Serafina Steer, The Moths Are Real

Victoria Segal

By Victoria Segal

on 01.08.13 in Reviews
Harpist creates a sense of mystery in an age of instant information

Creating a sense of mystery in an age of instant information is difficult, but Serafina Steer manages it beautifully with her third album, The Moths Are Real. There’s nothing particularly enigmatic about her CV — classically trained London harpist who has worked with Bat For Lashes, Patrick Wolf and John Foxx — but left to her own devices, Steer enters a world of her own, drawing you in by her side.

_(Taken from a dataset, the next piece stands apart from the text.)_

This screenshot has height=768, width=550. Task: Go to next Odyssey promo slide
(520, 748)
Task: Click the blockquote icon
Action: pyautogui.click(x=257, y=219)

Produced by Jarvis Cocker, The Moths Are Real flickers between the physical realities of love, sadness and urban life — the naked romance of “Skinny Dipping,” the wintery alienation of “Ballad Of Brick Lane” — and a frosted mythological wonderland that lurks the other side of the looking glass. It’s a record that trembles on the threshold between worlds, not just in its merging of folk, psychedelia, prog and electronica, but in the way the lyrics are sweetly conversational one second (“Of course, my scanty life philosophy, as you suspected all along, is actually based on lines from songs,” shrugs “Disco Compilation”) and as stylized and strange as a temple oracle the next (“Island Odyssey,” “Lady Fortune”). The reference points might seem to be in place — Joanna Newsom, Shirley Collins, Alice Coltrane, Robert Wyatt — but Steer sends the compass needle spinning, charting the places where magic and mystery poke through threadbare normality.